The instincts of the people have been against this academy from the time it took its present form under the act of 1812, and those subsequent and subsidiary to it: many efforts have been made to abolish or to modify it: and all unsuccessful—partly from the intrinsic difficulty of correcting any abuse—partly from the great number interested in the Academy as an eleemosynary institution of which they have the benefit—and partly from the wrong way in which the reformers go to work. They generally move to abolish the whole system, and are instantly met by Washington's recommendation in favor of it. In the mean time Washington never saw such an institution as now shelters behind his name; and possibly would never have been in the army, except as a private soldier, if it had existed when he was a young man. He never recommended such an academy as we have: he never dreamed of such a thing: he recommended just the reverse of it, in recommending that cadets, serving in the field with the companies to which they were attached, and receiving the pay, clothing, and ration of a sergeant, should be sent—such of them as showed a stomach for the hardships, as well as a taste for the pleasures and honors of the service, and who also showed a capacity for the two higher branches of the profession (engineering and artillery)—to West Point, to take instruction from officers in these two branches of the military art: and no more.
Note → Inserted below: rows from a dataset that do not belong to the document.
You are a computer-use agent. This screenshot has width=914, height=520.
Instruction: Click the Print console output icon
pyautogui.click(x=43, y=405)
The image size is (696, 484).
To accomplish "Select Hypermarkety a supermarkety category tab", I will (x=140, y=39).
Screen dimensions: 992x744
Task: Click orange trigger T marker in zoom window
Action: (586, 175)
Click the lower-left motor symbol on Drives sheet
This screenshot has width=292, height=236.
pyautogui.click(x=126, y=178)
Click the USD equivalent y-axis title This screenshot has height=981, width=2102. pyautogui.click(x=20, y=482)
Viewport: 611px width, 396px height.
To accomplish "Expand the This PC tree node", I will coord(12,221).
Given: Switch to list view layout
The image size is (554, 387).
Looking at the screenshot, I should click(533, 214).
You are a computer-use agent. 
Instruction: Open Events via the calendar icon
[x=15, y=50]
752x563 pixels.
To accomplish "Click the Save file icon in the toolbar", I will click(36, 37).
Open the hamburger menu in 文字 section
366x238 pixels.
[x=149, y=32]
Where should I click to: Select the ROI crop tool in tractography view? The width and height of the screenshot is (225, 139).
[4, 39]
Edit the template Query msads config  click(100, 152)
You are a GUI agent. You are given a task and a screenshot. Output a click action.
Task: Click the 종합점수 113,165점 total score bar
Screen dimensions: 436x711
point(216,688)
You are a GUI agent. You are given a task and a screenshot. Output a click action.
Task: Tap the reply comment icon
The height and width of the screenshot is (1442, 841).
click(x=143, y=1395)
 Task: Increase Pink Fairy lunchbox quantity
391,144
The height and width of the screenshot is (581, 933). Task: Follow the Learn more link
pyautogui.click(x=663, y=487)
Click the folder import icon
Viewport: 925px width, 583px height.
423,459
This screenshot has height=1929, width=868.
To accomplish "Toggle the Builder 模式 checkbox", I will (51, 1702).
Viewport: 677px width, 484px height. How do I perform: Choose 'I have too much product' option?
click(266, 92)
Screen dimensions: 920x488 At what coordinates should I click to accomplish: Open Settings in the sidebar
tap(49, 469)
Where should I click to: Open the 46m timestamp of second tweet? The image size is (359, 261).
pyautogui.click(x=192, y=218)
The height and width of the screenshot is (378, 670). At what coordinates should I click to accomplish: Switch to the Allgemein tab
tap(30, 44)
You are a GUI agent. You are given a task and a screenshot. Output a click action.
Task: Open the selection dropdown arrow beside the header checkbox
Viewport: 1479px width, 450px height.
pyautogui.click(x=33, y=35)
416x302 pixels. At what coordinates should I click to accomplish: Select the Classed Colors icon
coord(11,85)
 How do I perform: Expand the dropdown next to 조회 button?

At this session one of the usual movements was made against it—an attack upon the institution in its annual appropriation bill, by moving to strike out the appropriation for its support, and substitute a bill for its abolition. Mr. Hale made the motion, and was supported in it by several members. Mr. McKay, chairman of the committee, which had the appropriation bill in charge, felt himself bound to defend it, but in doing so to exclude the conclusion that he was favorable to the academy. Begging gentlemen, therefore, to withdraw their motion, he went on to say:
"He was now, and always had been, in favor of a very material alteration in the organization of this institution. He did not think that the government should educate more young men than were necessary to fill the annual vacancies in the army. It was beyond dispute, that the number now educated was more than the average annual vacancies in the army required; and hence the number of supernumerary second lieutenants—which he believed was now something like seventy; and would be probably thirty more the next year. This, however, did not present the true state of the question. In a single year, in consequence of an order issued from the war department, that all the officers who were in the civil service of the railroad and canal companies, &c., should join their respective regiments, there were upwards of one hundred resignations. Now, if these resignations had not taken place, the army would have been overloaded with supernumerary second lieutenants. He was for reducing the number of cadets, but at the same time would make a provision by which parents and guardians should have the privilege of sending their sons and wards there to be educated, at their own expense. This (Mr. M. said) was the system adopted in Great Britain; and it appeared, by a document he had in his hand, that there were three hundred and twenty gentlemen cadets, and fifteen officers educated at the English Military Academy, at a much less expense than it required to educate two hundred and twenty cadets at West Point. He agreed with much of what had been said by the gentleman from Connecticut, Mr. Seymour, that it would be an amelioration of our military service, to open the door of promotion to meritorious non-commissioned officers and privates. Under the present system, no man who was a non-commissioned officer or private, however meritorious, had the least chance of promotion. It was true that there were instances of such men getting commissions, but they were very rare; and the consequence was, that the ranks of the army were filled with some of the worst men in the country, and desertions had prevailed to an enormous extent. Mr. McK. here gave from the documents, the number of annual desertions, from the year 1830 to 1836, showing an average of one thousand. He would not now, however, enlarge on this subject, but would reserve his remarks till the bill for reorganizing the academy, which he understood was to be reported by the Military Committee, should come in."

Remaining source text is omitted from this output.